Figure 1. Typical workflow for ICAT and iTRAQ quantitation.

A) In the iTRAQ workflow, protein samples are first subjected to TCEP reduction, MMTS alkylation and trypsin digestion. The resulting tryptic peptides are then labeled by designated iTRAQ reagents separately. After quenching the reaction, labeled peptides are mixed and separated by multidimensional chromatography. Finally, MS data is acquired on a 4800 MALDI TOF/TOF in a data dependent acquisition mode. B) In the ICAT workflow, protein thiols are first labeled by either the light ICAT (control) or heavy ICAT (Trx1-overexpressing tissue) reagents.
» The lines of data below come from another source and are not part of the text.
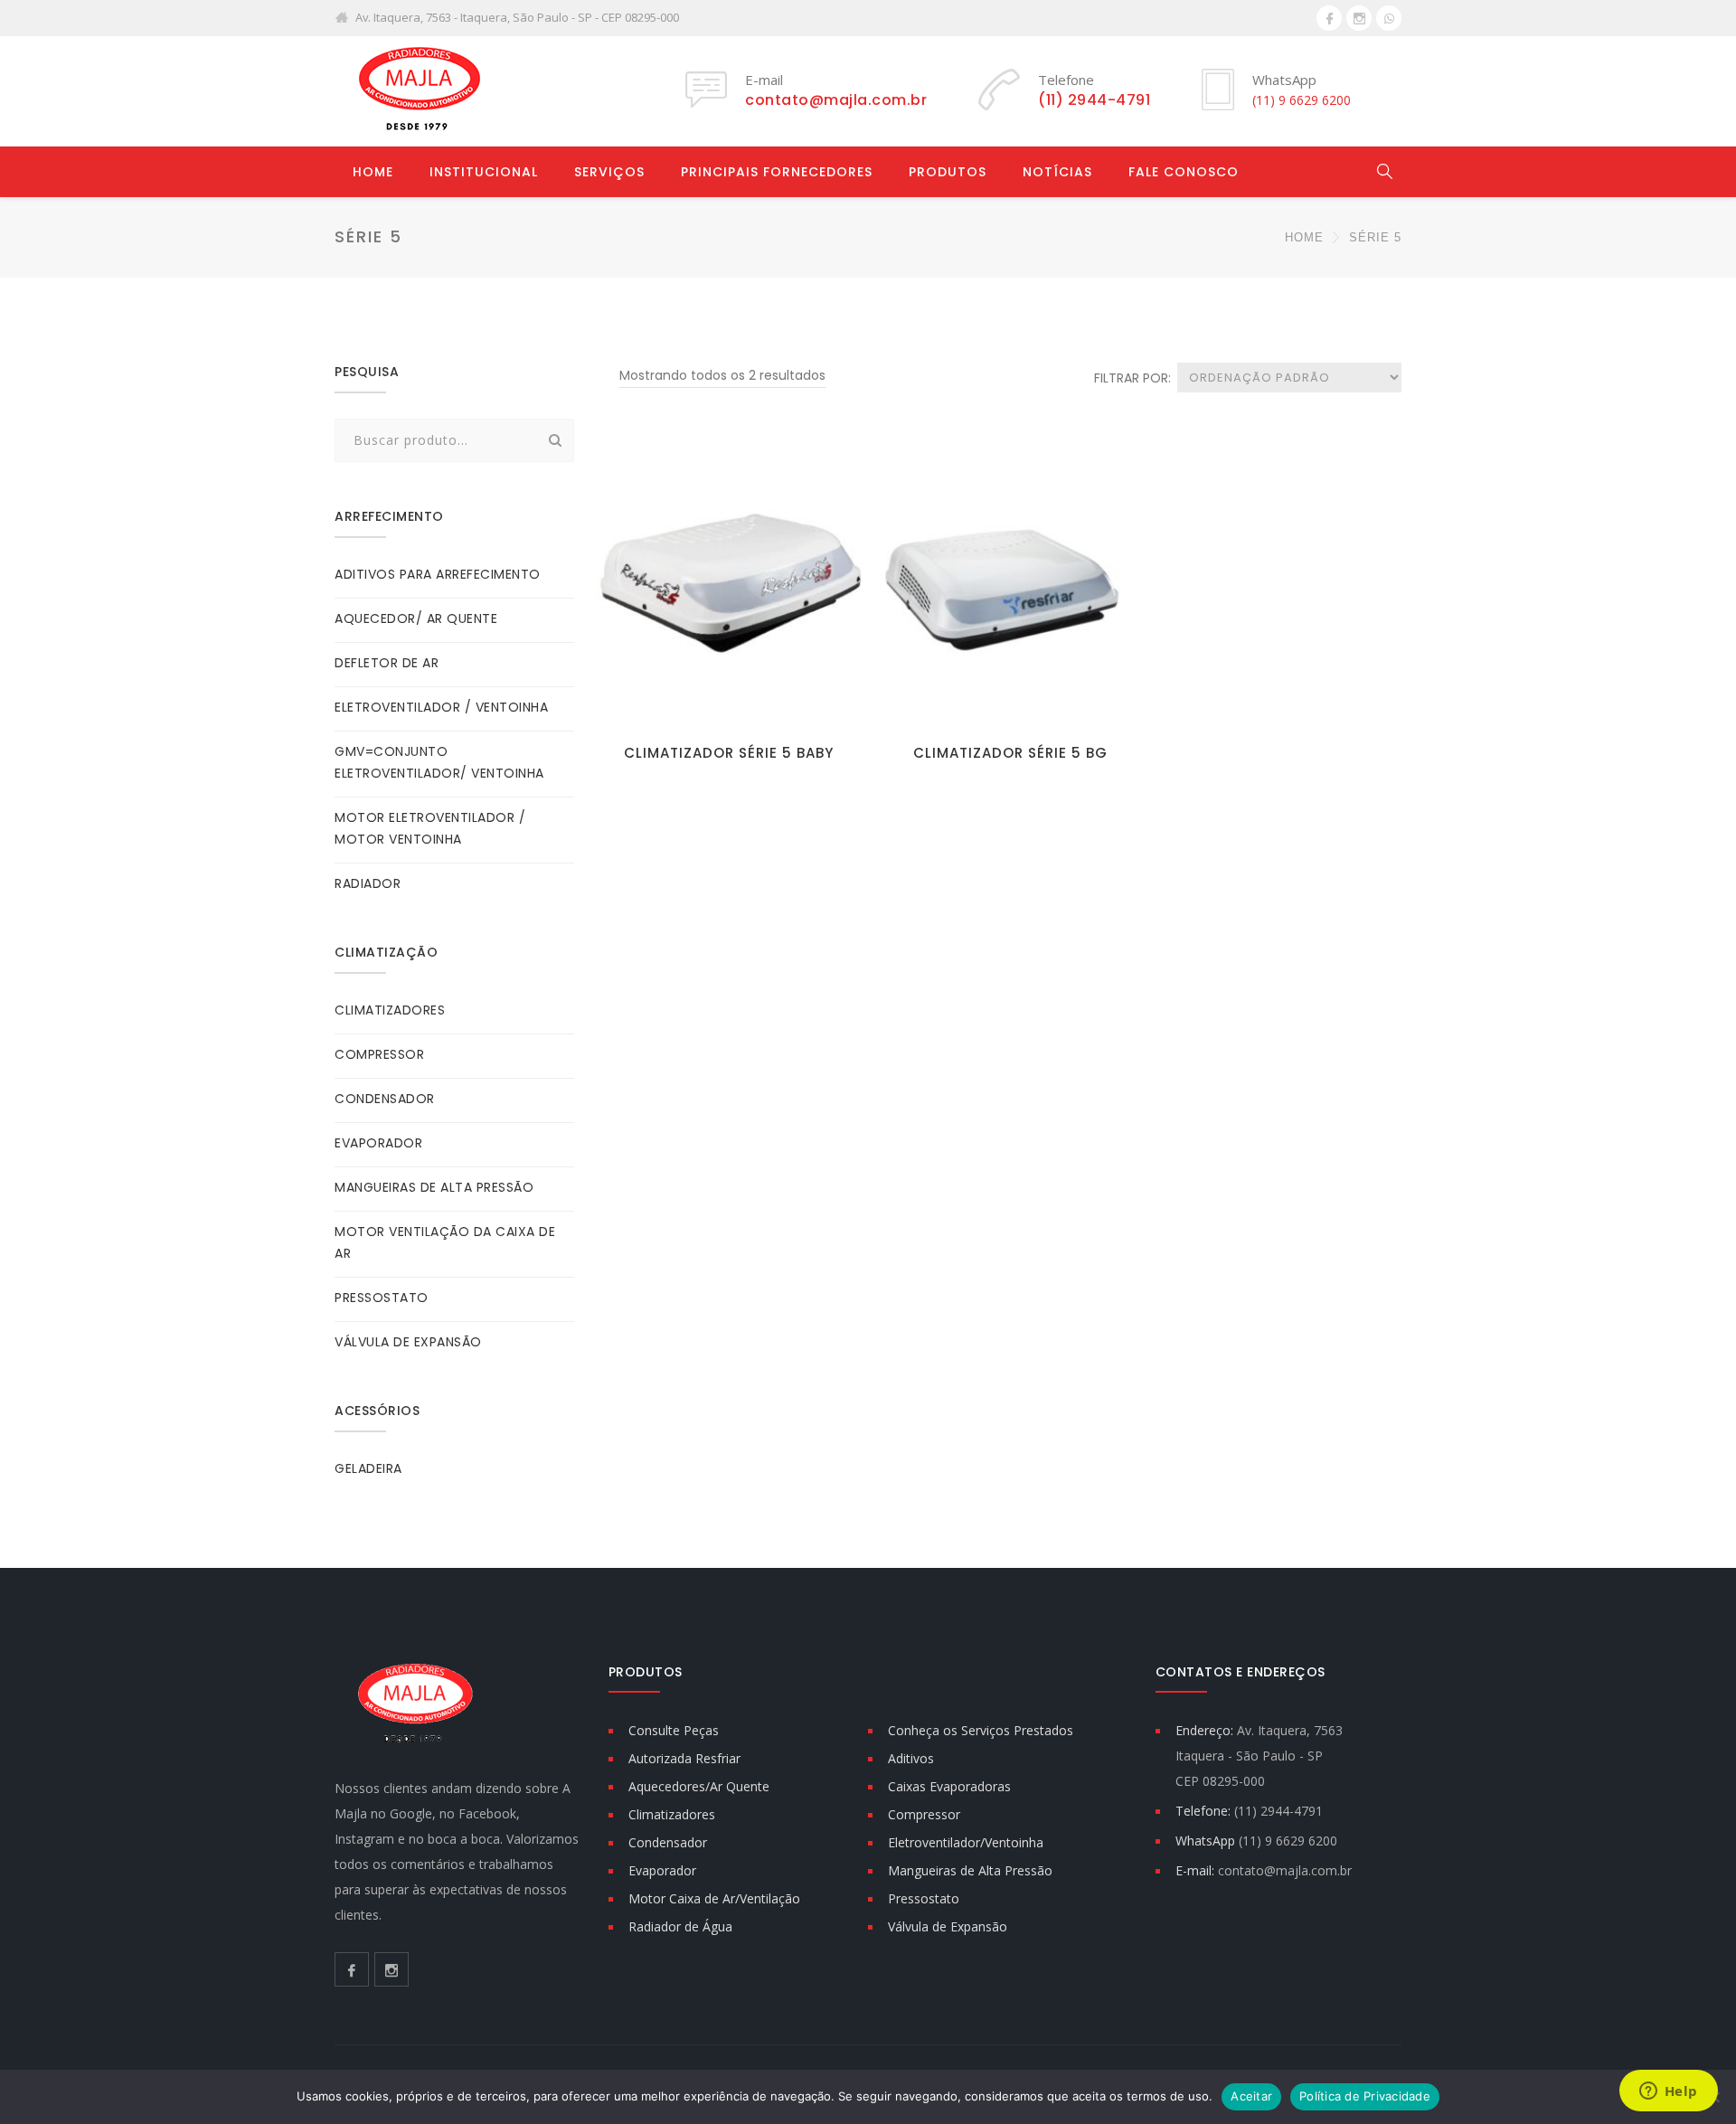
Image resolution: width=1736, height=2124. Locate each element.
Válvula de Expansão (947, 1926)
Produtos (947, 172)
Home (373, 172)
Protein disulfide bonds are then reduced by DTT and alkylated with IAM, sequentially. The labeled proteins are mixed, digested with trypsin and separated sequentially using SCX, avidin affinity and RPLC separations. ICAT-labeled peptides are identified and quantified by a 4800 MALDI-TOF/TOF mass spectrometer. Peptides containing Trx1-reduced cysteines had an ICAT H/L ratio larger than one, and can be quantified by the precursor peak intensity and identified by the MS/MS spectrum (Modified from Molecular & Cellular Proteomics, 2009 (8), 1674–1687 with permission).